Every line from the one holding "596x333 pixels. At" to the end of the entries should be repeated exactly, with the pictures left out.

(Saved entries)
-*-

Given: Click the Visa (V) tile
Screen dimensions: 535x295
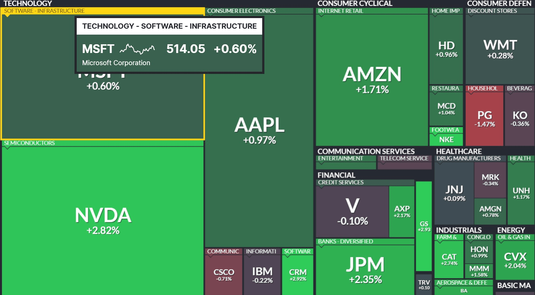Looking at the screenshot, I should tap(352, 211).
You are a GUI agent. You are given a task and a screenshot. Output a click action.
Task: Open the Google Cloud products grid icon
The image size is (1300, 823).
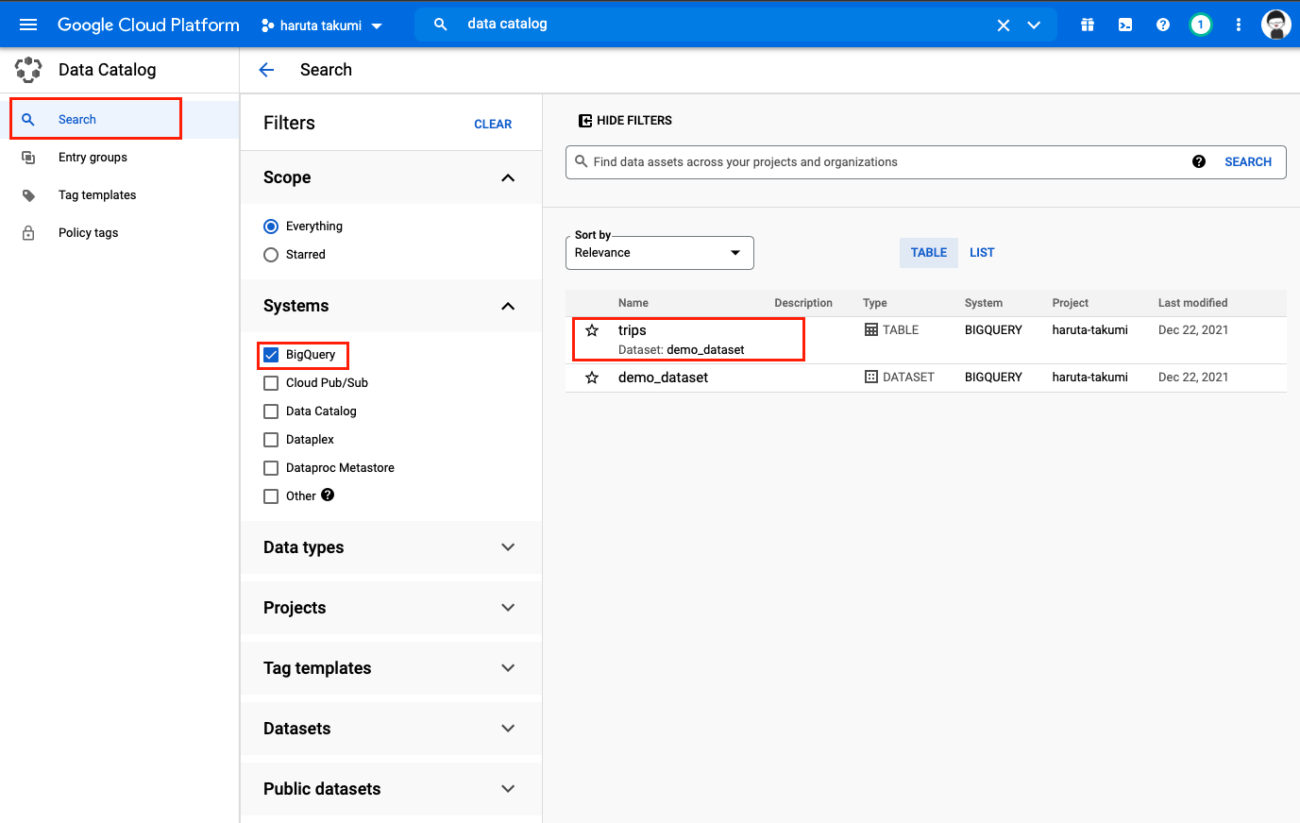click(1087, 25)
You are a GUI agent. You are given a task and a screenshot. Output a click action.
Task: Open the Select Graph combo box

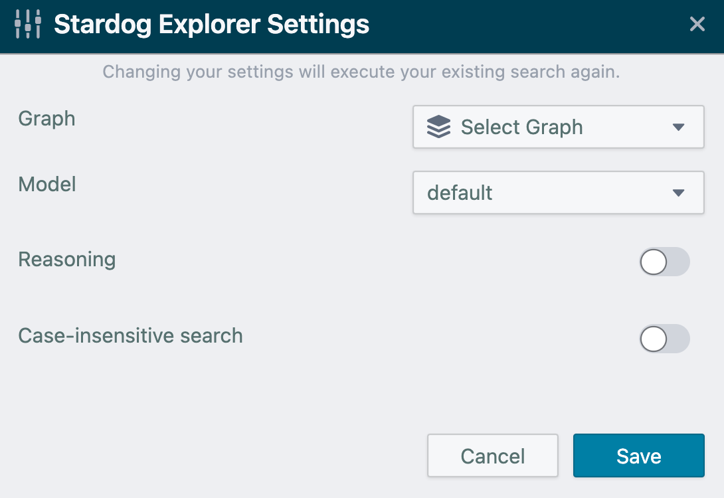pos(558,127)
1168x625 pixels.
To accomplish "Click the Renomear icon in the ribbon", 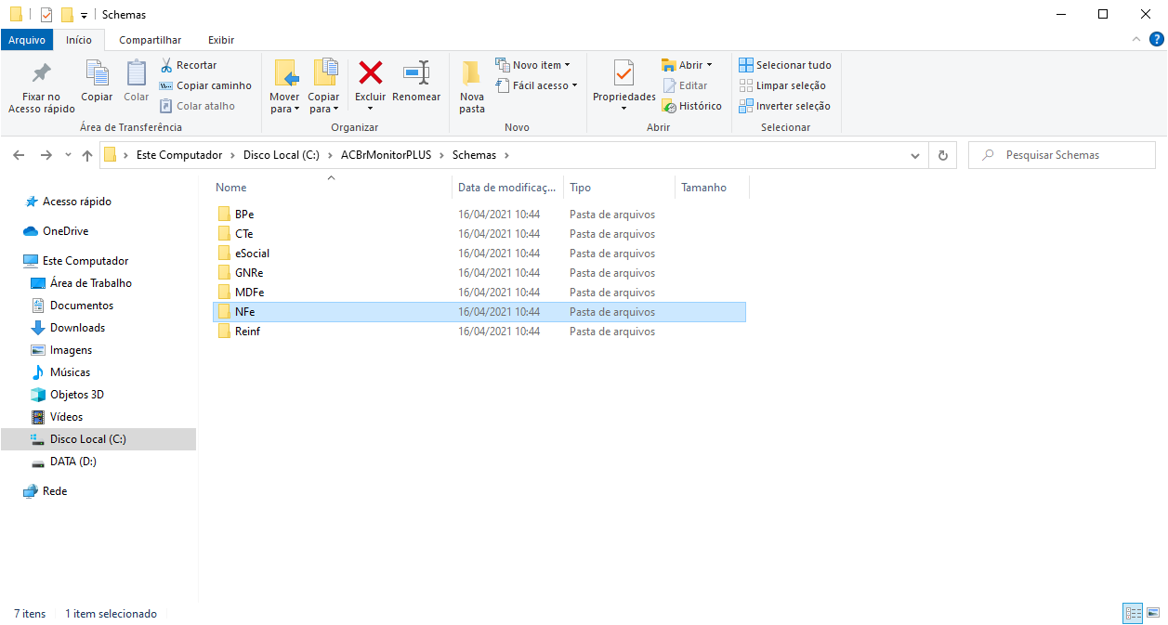I will pos(416,72).
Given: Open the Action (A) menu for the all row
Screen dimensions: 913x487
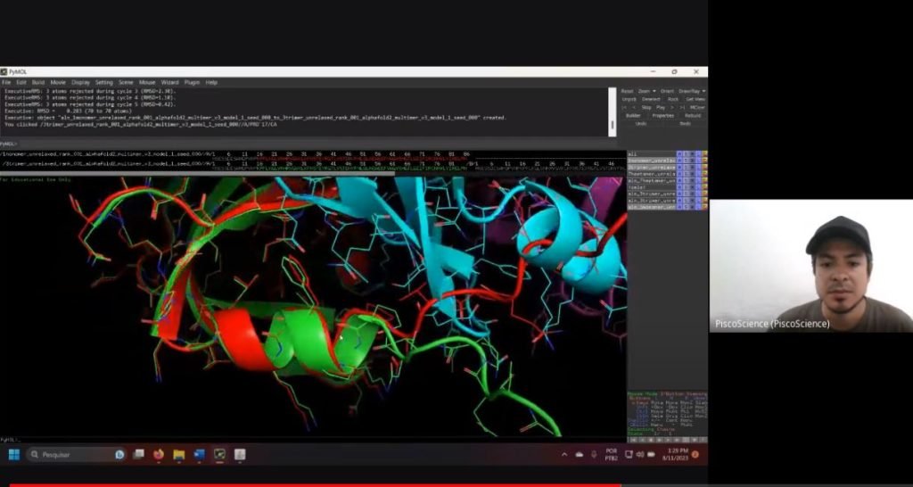Looking at the screenshot, I should point(679,153).
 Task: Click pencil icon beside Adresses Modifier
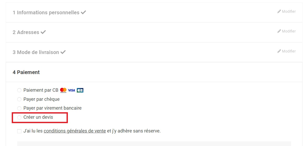pos(279,31)
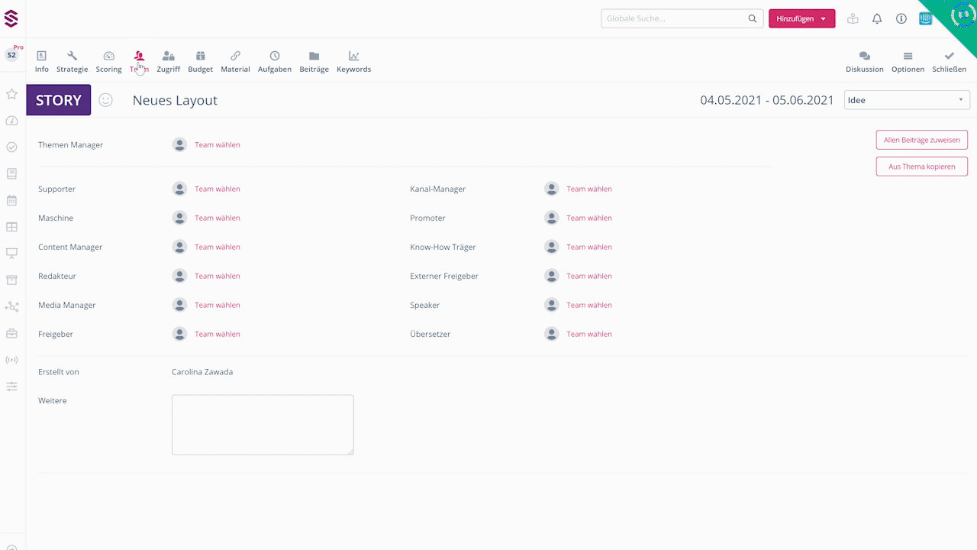Viewport: 977px width, 550px height.
Task: Open the Diskussion panel
Action: click(864, 61)
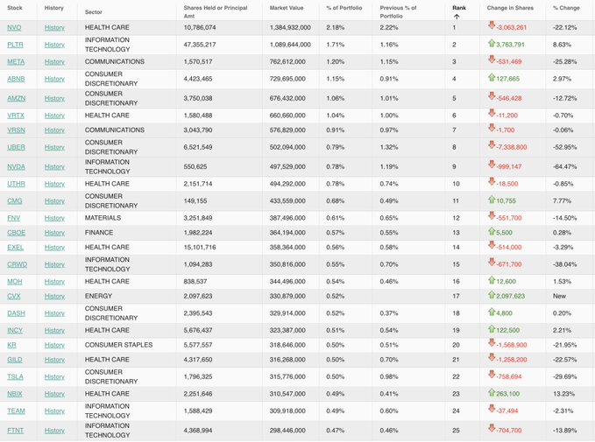Click the green up arrow in CVX row
Viewport: 595px width, 442px height.
[492, 295]
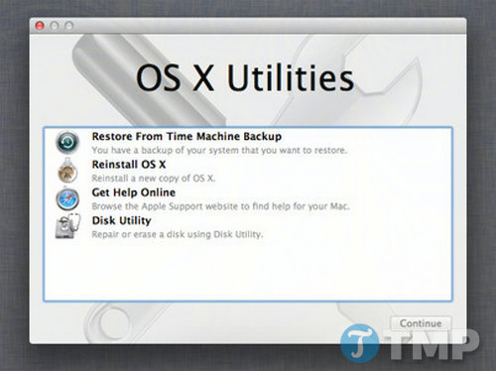
Task: Click the 'You have a backup' description text
Action: click(x=219, y=150)
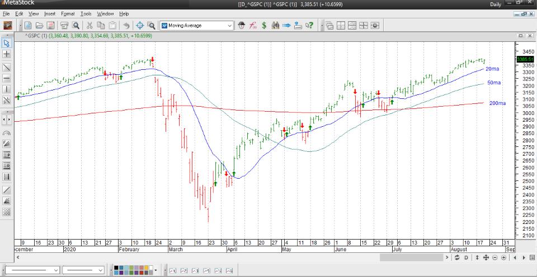Viewport: 537px width, 277px height.
Task: Click the green dollar sign icon
Action: tap(264, 26)
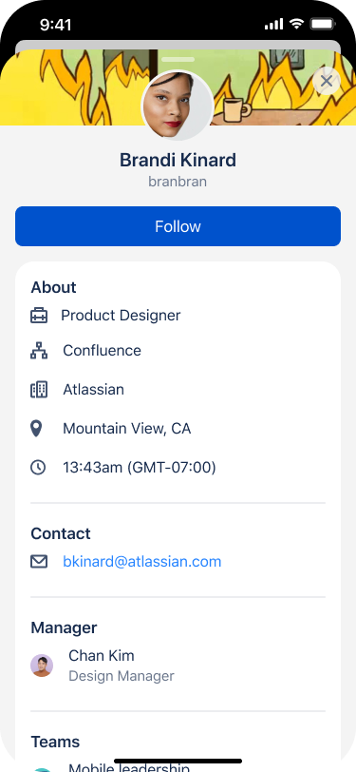Close the profile sheet with X icon
The width and height of the screenshot is (356, 772).
(x=327, y=81)
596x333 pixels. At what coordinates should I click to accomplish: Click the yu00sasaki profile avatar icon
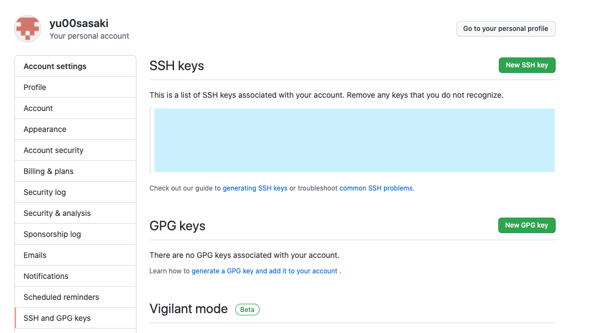pyautogui.click(x=27, y=28)
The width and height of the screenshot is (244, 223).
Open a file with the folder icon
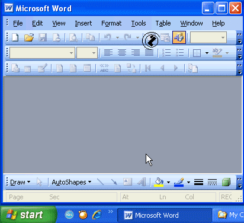29,37
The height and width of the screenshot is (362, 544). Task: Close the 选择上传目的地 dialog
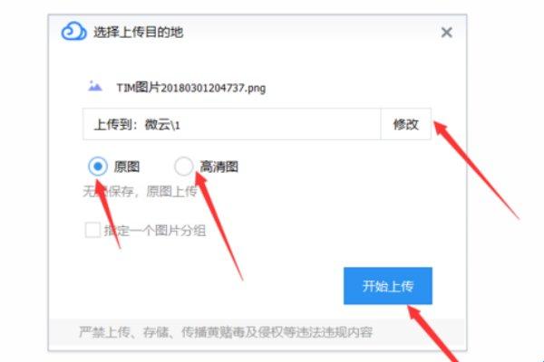(446, 33)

-*-

Solution to the exercise:
596x333 pixels. At what coordinates should I click to accomplish: Click the yu00sasaki profile avatar icon
pyautogui.click(x=27, y=28)
The width and height of the screenshot is (244, 223).
Open a file with the folder icon
29,37
The height and width of the screenshot is (362, 544). Task: Close the 选择上传目的地 dialog
(446, 33)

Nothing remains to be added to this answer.